Who
初めてやったのは11歳の友人だった。
その頃住んでいた街はカルテル達の重要な密輸のルートとして日々抗争が行われていた。
銃声が止む日など無く、音が途切れる時には決まって人の叫び声が鳴り響いていた。
飢えと寒さとに震え、1日中どこかぼんやりと天井の隅を見上げているような生活だった。
母との二人暮らしではあったが母の稼ぎだけでは生活は苦しく、私も8歳から本格的な出稼ぎに行くようになっていた。
私は毎日変わらぬ布を身にまとい、少しばかりの賃金を稼ぎに近くの店に通っていた。
もっとも抗争がたびたび起こるような場所、まともな店ではなかった。
タトゥーを入れた男どもは酒と女を抱き、それ以外は私のように奴隷として働いていた。
そんな店で知り合ったのが私の初めで最後の友人だった。
彼女は私にいつも楽しい話を聞かせてくれた。青く光り輝く海というもの、「ケーキ」なる甘い食べ物、「らいおん」なる恐ろしい化け物、彼女は博識だった。今の自分がその場にいたら笑っていたであろう常識の数々を、私が知らなかった常識の数々を彼女は知っていた。
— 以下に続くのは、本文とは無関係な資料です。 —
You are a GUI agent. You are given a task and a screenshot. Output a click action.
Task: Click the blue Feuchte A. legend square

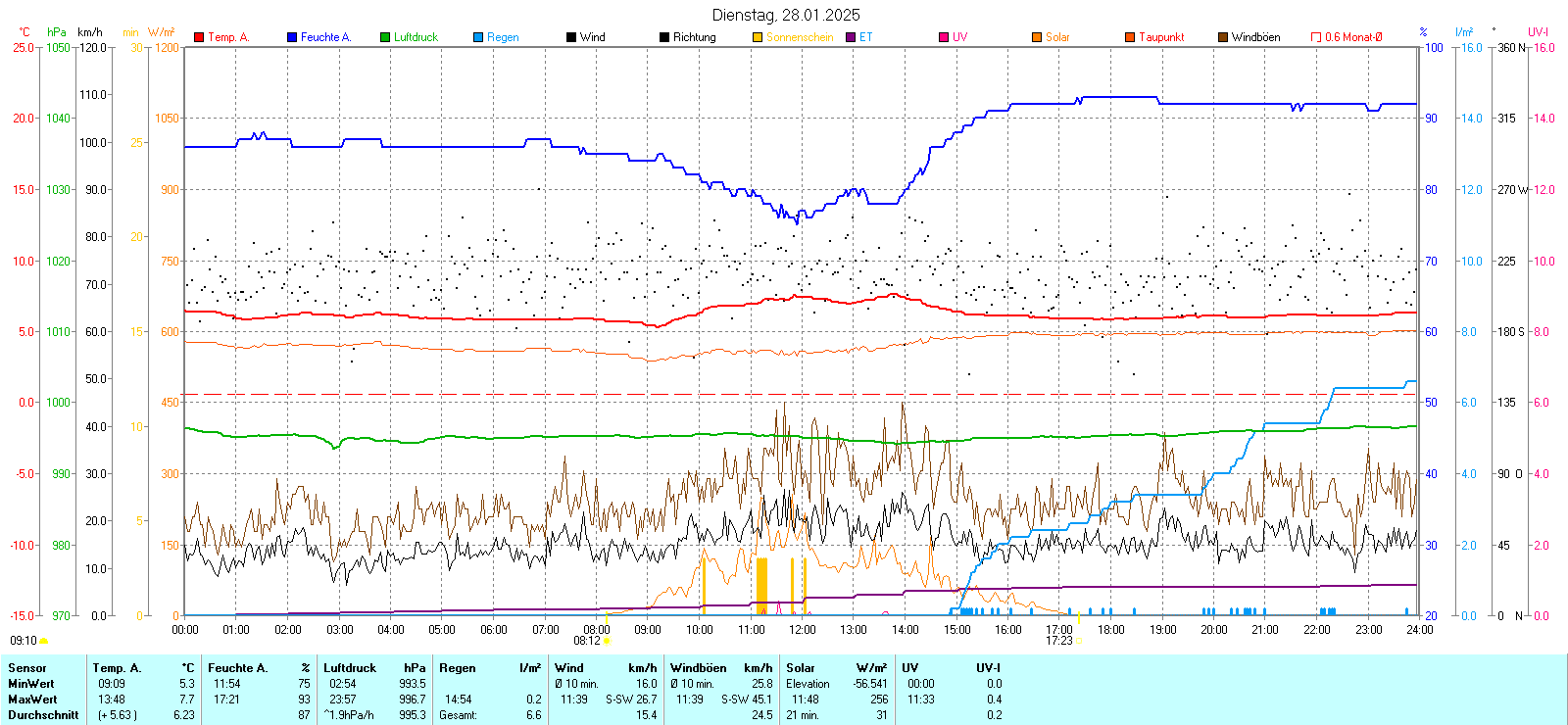click(292, 37)
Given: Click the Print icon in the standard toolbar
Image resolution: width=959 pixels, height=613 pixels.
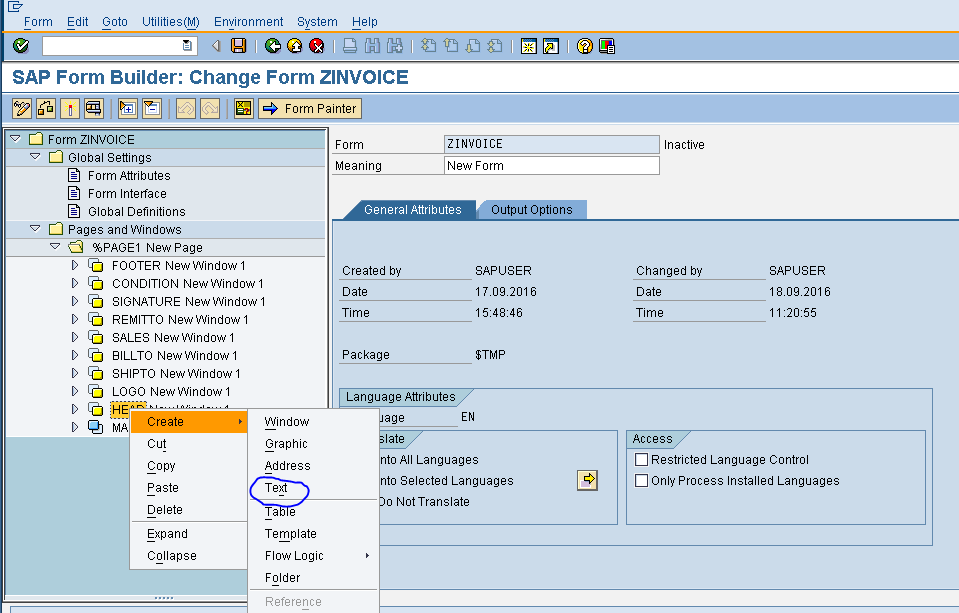Looking at the screenshot, I should (x=349, y=46).
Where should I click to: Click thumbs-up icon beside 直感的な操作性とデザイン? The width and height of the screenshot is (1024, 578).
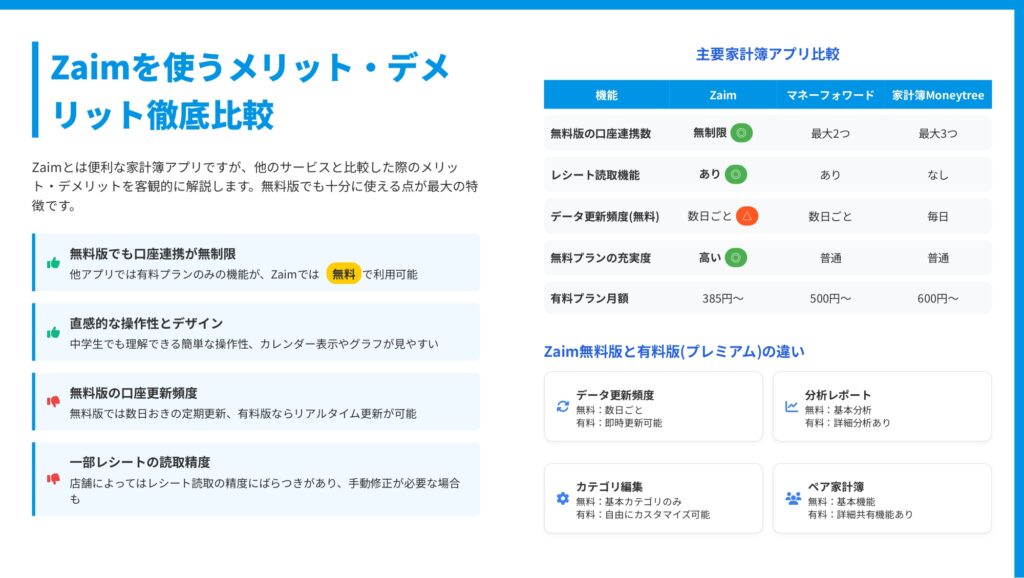54,333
そんなある日、私は唐突に帰ってきた父だった男に突然殴られた。いや、殴られた、という表現では生ぬるいだろう。右目は見えなくなるまで殴られ、左足は折れ、全身には無数の痣がのこっていた。何度も何度も何度も何度も壁に頭を叩きつけられた。最後に見たのは私のと同じように血を流して倒れている母の姿だった。
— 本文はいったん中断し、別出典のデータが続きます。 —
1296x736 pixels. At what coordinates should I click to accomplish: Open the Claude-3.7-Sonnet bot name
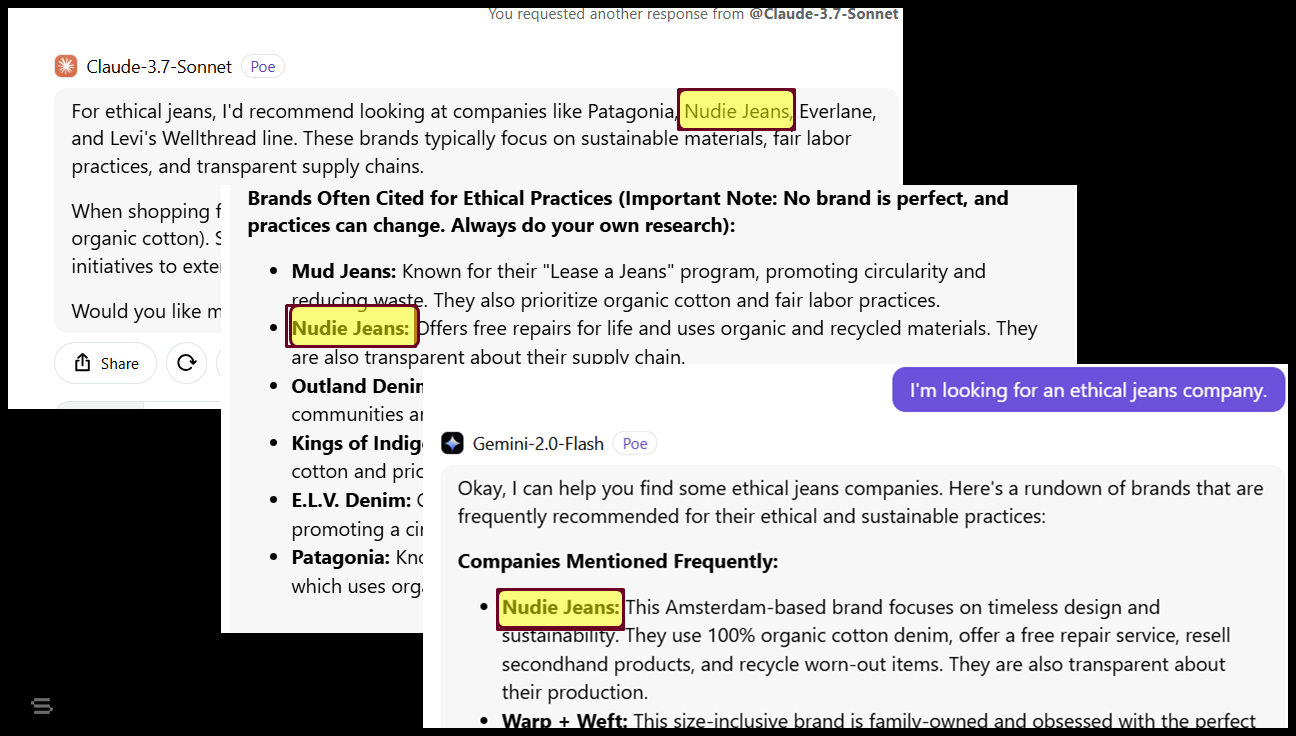point(159,67)
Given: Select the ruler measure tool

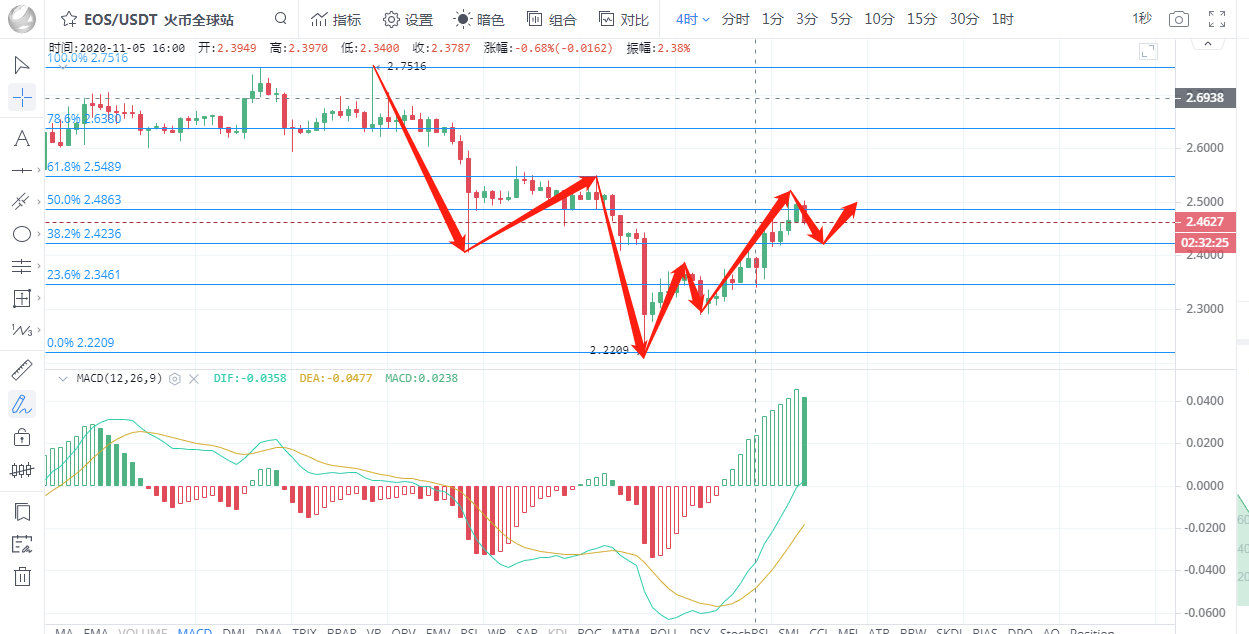Looking at the screenshot, I should pos(22,371).
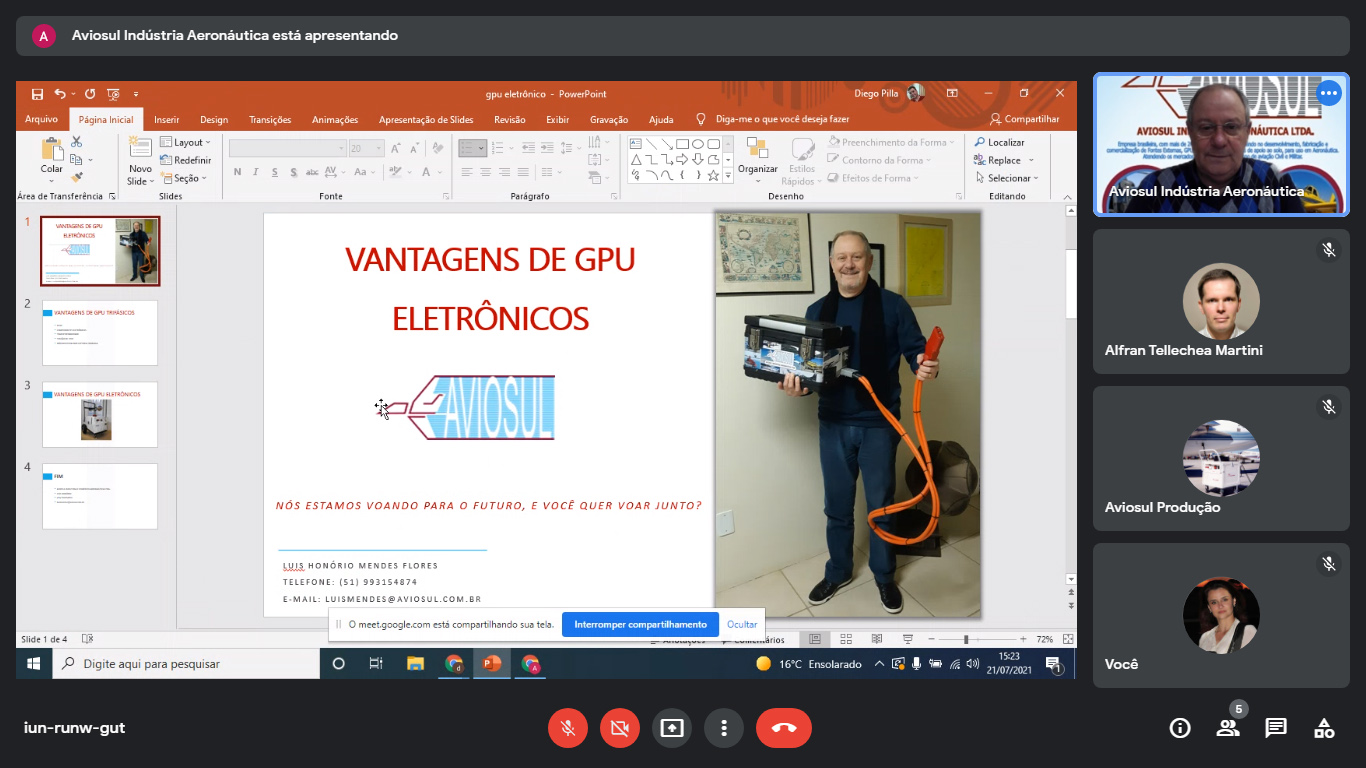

次に私が目を覚ました時には父だった男とここらの住民では着られないような高価な服を着た十四、五ぐらいの男たちが四方をコンクリートで固められた部屋で私を取り囲むように立っていた。
そしてその奥には木で出来た背もたれが砕け散っていた椅子に縛り付けられた彼女の姿があった。
男たちが言うには、彼女は男たちの仲間に何かしでかし、私が呼ばれたらしかった。
そして男の一人が懐を漁ると銃を取り出し、私に持たせた。
そして、お前が死ぬかあいつが死ぬかどっちか選べ、と彼は私に言ってきた。
わけがわからなかった。
なぜ私が呼ばれたのか。なぜ彼女か私が死ななくてはいけないのかはいけないのか。
目を見開いていると銃を渡して来たのとは別の男ーー彼女の隣に立っていたが懐から取り出してきた銃を私に向けて来た。
そして、十、と一言だけ呟いた。
初めは何のことかわからなかった。ジュウ?じゅう?銃?目を覚ました時とはまた別の意味で目を見開いていたことだろう。
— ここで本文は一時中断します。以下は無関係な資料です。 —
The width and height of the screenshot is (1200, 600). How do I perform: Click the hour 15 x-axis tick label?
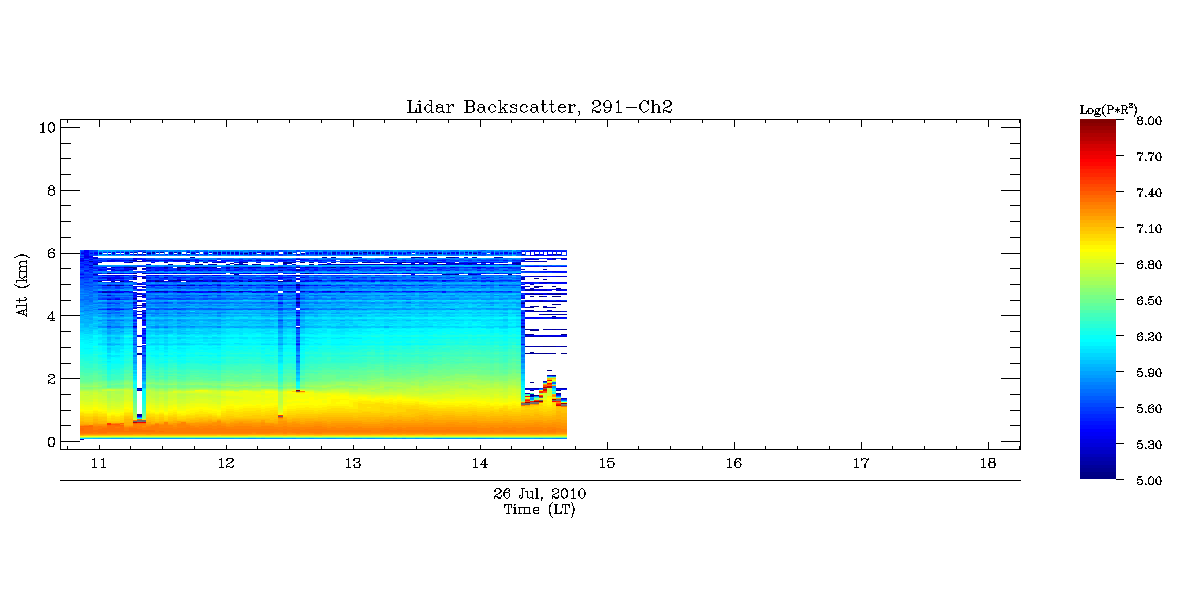click(607, 463)
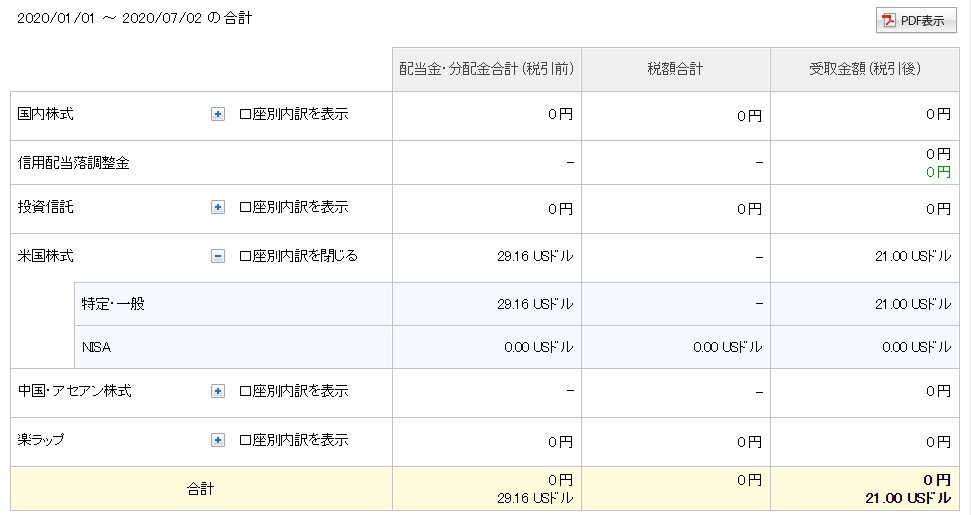Open 口座別内訳を表示 link for 投資信託
Image resolution: width=971 pixels, height=515 pixels.
pos(294,207)
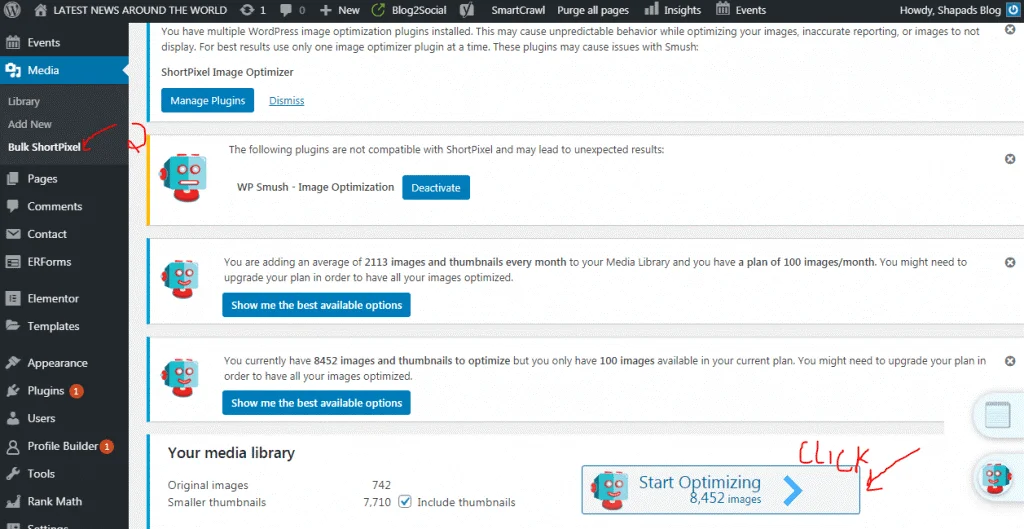
Task: Click the updates refresh icon in admin bar
Action: click(x=247, y=10)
だが次第に呟かれる言葉に血の気が引く感覚がした。九、八、七...と次第に呟かれる声は小さくなり、代わりに男の口が釣り上がっていった。
体の震えが止まらなかった。どうしたらいいのかわからなかった。ただただ全身の穴という穴からは体液が漏れ出し、震えながら、彼女に銃口を向けることしかできなかった。
気づいた時には銃口から煙が上がっていた。
周りの男たちはゲラゲラと腹を抱えて笑い、父だった男を愛想笑いをして必死にゴマをすっていた。
そして銃口の先には頭かまるで寝ているかのようにうつむいた彼女がいた。
頭からは赤い液体が滴り落ちていた。
あの頃の私でもわかった、死んでいると。
そして今考えると彼女の頭に当たった弾は私が打った弾ではなかったのだろう。
12歳の痩せ細った少女の弾が10メートルも離れた彼女に当たるのであろうか。
恐らくは秒数を数えていた男が打ったのだろう。だからこそ彼らは笑っていたのだ。友人を殺した女、ではなく、友人を殺したと思い込んでいるバカな女、を。
そしてやつらはご褒美だ、と泣いている私に何かが注射した。
それがなにかは、産まれながら知っていた。
だけどそれは気持ちよく、幸福で、幸せで私が持っていないものを得たような気がした。
それから彼らは私を気に入ったのか事あるごとに似たような仕事を私にやらせて、同じように褒美を与え続けた。
褒美のために仕事を続けた。気がつけば家族と呼べるものがいつのまにか消えていた。それでも褒美のために仕事を続けた。
あの時彼女を打った時のように、自分の幸福のために。
名前などはとうの昔に失った。何人もの友人を裏切った。幸福のために色々なものを壊した。
あの寒さで凍えていた少女はどこへ行ったのか。
あの家族のために身を粉にして働いていた少女はどこなったのか。
そしてここにいる女は誰なのか。
私は一体誰でしょう、私は一体誰でしょう...。